やがて筆者は大学進学や就職を経験するがあえて困らせることで他人の愛情を試す行動を取るようになる。それは不安から来るものだ。相手の行動や気持ちが信じられないから仲良くしてもらってもそれが本心からのものなのか、永遠に続くものなのかを疑い続ける。その行動は疑念、試す、相手が受け入れる、または怒る。そこで満足できず、相手に対してさらに疑念と不安が増していく。それは本人にはその行動の理不尽さが認識出来ない。仮に他人からその理不尽を指摘されたとしてもそう簡単には不安や疑念が払拭出来ない。
こうした問題は一人で抱えるには荷が重すぎる。しかし、本書でも描写されていたが素人が手を差し伸べても共倒れになってしまう。

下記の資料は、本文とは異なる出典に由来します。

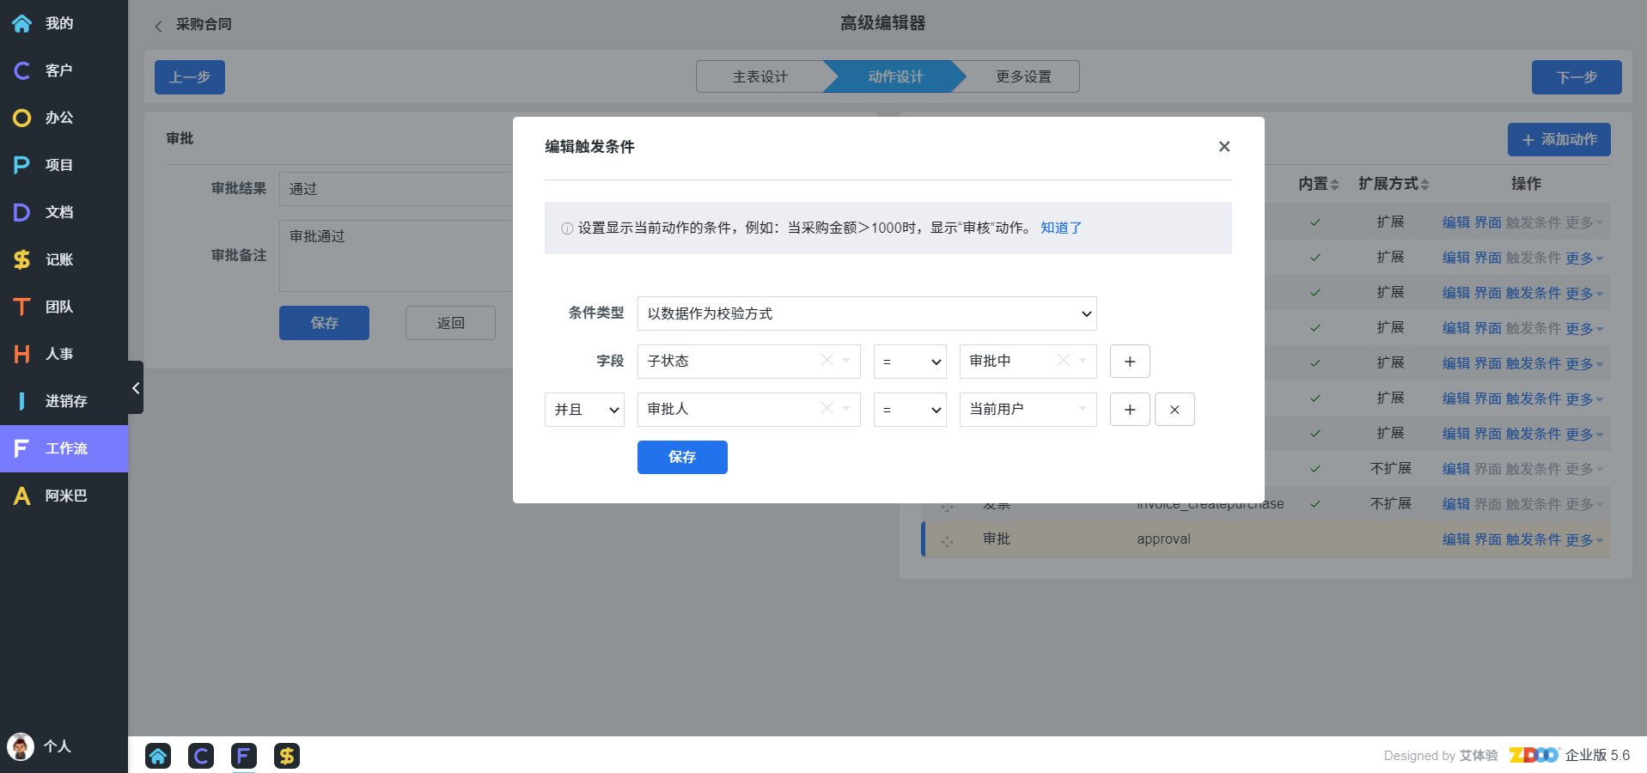The width and height of the screenshot is (1647, 773).
Task: Click the personal avatar at bottom left
Action: (x=21, y=746)
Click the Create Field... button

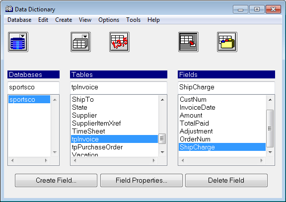pyautogui.click(x=56, y=180)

また虐待を受けた当人が他人を助けようとしてしまい、キャパオーバーから互いに傷つく結果になることもある。そうした状況を打破するために経験と知識のある専門家の助けが欲しくなる。そんな専門家にアクセスする環境はまだ十分には整っていないように思う。私としてはそうした環境整備のために自分には何ができるのか、と考えている。